Applications. Probably, you noticed that in the previous paragraphs we were talking only about “native” cellphone applications. As you probably know the native applications are not the whole matter.
Of course, Steve Jobs gave the opportunity to write applications for a cellphone, but only within the Safari browser. But it was not enough.
Rather quickly the iPhone hackers community found the opportunity to write their own applications for a cellphone. Only a few months passed and the amount of the applications can be measured hundreds, and is increasing every day.
And the life of other applications is impossible without jailbreak.
Jailbreak is a process of receiving of complete access to the file system of the cellphone.
Initially, a user has an access for a record only in the directory /var/root/ (where all the adjustments and media-content of a user are kept) on a telephone. Everything could be well, but besides all the rest, in this directory it is forbidden to start the applications.
Jailbreak enables to get a complete access to all the folders and files on a cellphone (reading, recording and execution).

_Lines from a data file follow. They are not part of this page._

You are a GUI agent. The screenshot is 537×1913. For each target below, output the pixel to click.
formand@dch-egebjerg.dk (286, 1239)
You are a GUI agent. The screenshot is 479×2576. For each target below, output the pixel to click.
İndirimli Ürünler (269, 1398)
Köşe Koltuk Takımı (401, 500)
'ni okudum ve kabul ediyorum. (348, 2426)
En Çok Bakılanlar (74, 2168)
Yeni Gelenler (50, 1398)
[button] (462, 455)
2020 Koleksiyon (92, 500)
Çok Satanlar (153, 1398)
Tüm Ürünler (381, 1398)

Now, with the release of every update all the users (including “legal”) follow the news and wait, when the jailbreak will become possible.
By the way, the application Installer became a de facto standard; its name speaks for itself, it is an installer of different extra applications. No doubt, the most popular and demanded application for iPhone 3Gs iPhone 4, iPhone 5that has ever been created outside Apple.